Forming a Query

Overview

The Parametric Search Appliance's search can be as simple or as complex as you need it to be. Usually users will just need to enter a few words that best describe what they are trying to locate. To perform more complicated searches you might use any combination of logic operators, special pattern matchers, concept expansion, or proximity operations.

Ranking Factors

The ranking algorithm takes into consideration relative word ordering, word proximity, database frequency, document frequency, and position in text. The relative importance of these factors in computing the quality of a hit can be altered under Ranking Factors on the Options page.

Natural Language Query

Users may enter a query in the form of a sentence or question. The software will automatically identify the important words and phrases within your query and remove the "noise words."

Example:
What is the state of the art in text retrieval?

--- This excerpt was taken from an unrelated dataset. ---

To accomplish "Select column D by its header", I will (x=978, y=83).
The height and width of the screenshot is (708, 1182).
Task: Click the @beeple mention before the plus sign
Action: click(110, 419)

The software will search for:
state of the art AND text AND retrieval

Keywords, Phrases, and Wildcards

Locating words are as easy as typing them in, just like in a word processor. Letter cases will be ignored.

The wild-card character * (asterisk) may be used to match just the prefix of a word or to ignore the middle of something.

If the desired item is more complicated than the simple * wild-card can accomplish, try using the Regular Expression Matcher.

To locate a number of adjacent words in a specific order, surround them with " (double quotation) characters. Putting a - (hyphen) between words will also force order and one word proximity.

Keyword Examples

Query Locates
john john, John
"john public" John Public
web-browser Web browser, web-browser
John*Public John Q. Public, John Public
456*a*def 1-456-789-ABCDEF
activate activate, activation, activated, ... *

Invoking Thesaurus Expansion

The Parametric Search Appliance has a vocabulary of over 250,000 word and phrase associations. Each entry is generally classifiable by either its meaning or part of speech.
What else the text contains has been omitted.